The ability to attribute the source of an intentionally released biological threat agent and quickly apprehend and prosecute the perpetrator is essential to our nation’s safety. However, questions remain about whether Department of Homeland Security (DHS) and Federal Bureau of Investigation (FBI) capabilities have improved since the 2001 anthrax attack.
A new assessment by the U.S. Government Accountability Office (GAO) advises the DHS to conduct a formal bioforensics capability gap analysis to more accurately identify needs in bioforensics capabilities to help guide current and future investments.
GAO’s review focused on the agencies’ efforts since 2010, when the FBI’s investigation of the 2001 anthrax attack was closed. GAO analyzed relevant agency documents and interviewed agency officials and scientists on issues related to bioforensics. GAO also convened a meeting of experts with NAS’s assistance to discuss potential bioforensics needs.
Both DHS and FBI have identified some gaps in their bioforensics capabilities, but have not performed an adequate formal analysis, leaving a number of questions on the scope of deficiencies and how to effectively priorities acquisitions to address those gaps.
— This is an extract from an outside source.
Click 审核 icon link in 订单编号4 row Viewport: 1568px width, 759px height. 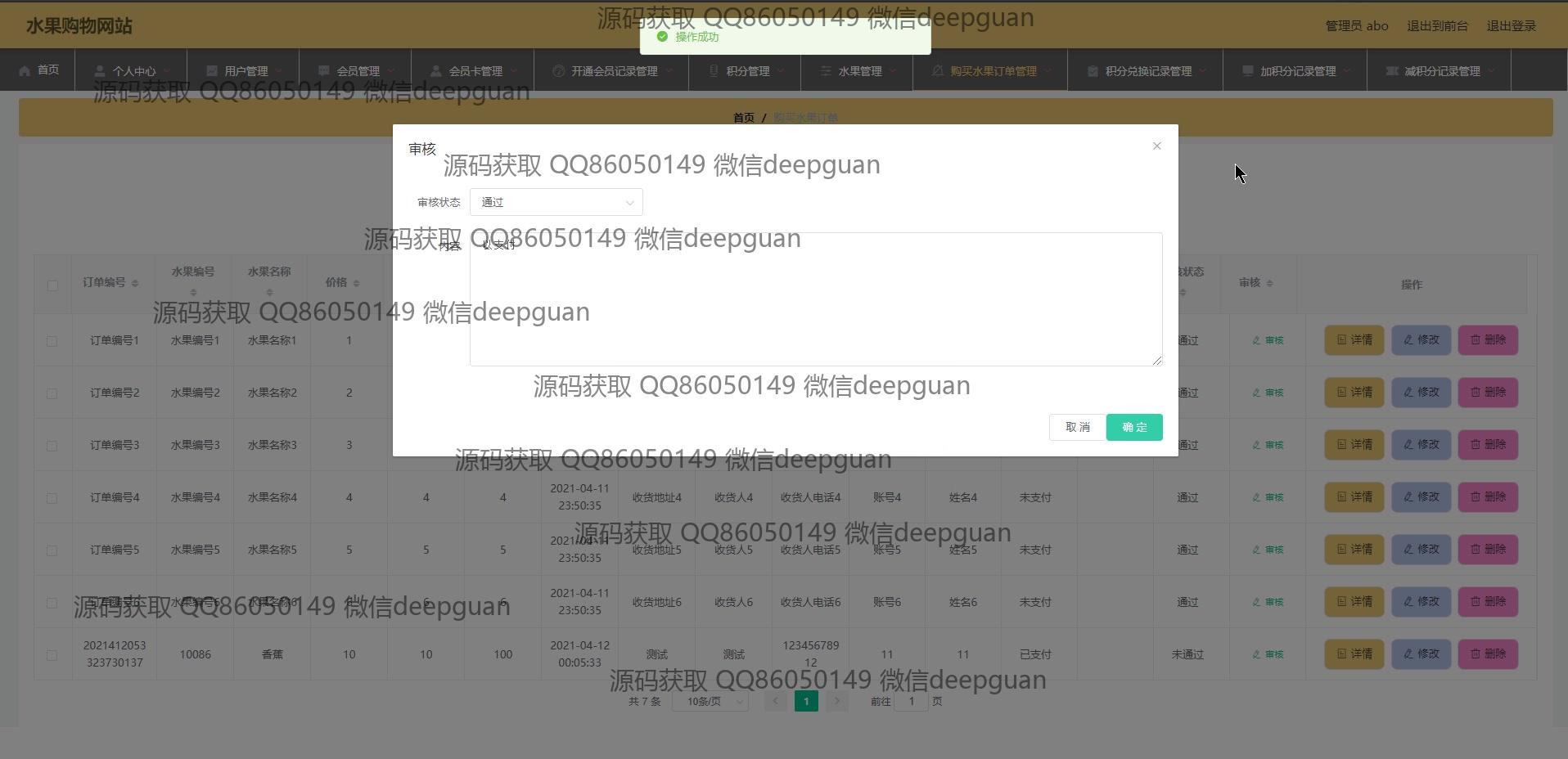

DHS held informal meetings to seek FBI input on capability gaps associated with recent casework. Gaps identified through this informal process include the inability to characterize unique, novel, and engineered agents and “unknowns” and to understand and communicate uncertainty associated with analyzing complex biological samples, among other things.
According to the GAO, the absence of a well-documented bioforensics capability gap analysis, the rationale for DHS’s resource allocations, or its plans for future enhancements to existing capabilities are not clear and thus cannot ensure that resources are being targeted to the highest priority gaps.
In addition to DHS and the FBI, other organizations, such as the National Research Council (NRC) of the National Academy of Sciences (NAS), and the National Science and Technology Council (NSTC) of the Office of Science and Technology Policy (OSTP), have identified potential bioforensics capability needs. These needs can generally be grouped into three areas: science, technology and methods, and bioinformatics and data.
GAO also convened a meeting of experts, with the help of NAS, and these experts updated a list of potential bioforensics capability needs that NAS and OSTP had previously identified within each of these areas. Some of the needs these experts confirmed as still relevant were similar to those DHS and FBI officials have identified, while others were different.
For example, like DHS and the FBI, the experts agreed that an ability to characterize genetically engineered agents was needed, but they also suggested that evaluating existing protocols, such as those for DNA sequencing, to determine whether they were validated, was needed.
GAO believes that this information may be helpful to DHS and the FBI as part of any future bioforensics capability gap analysis they undertake.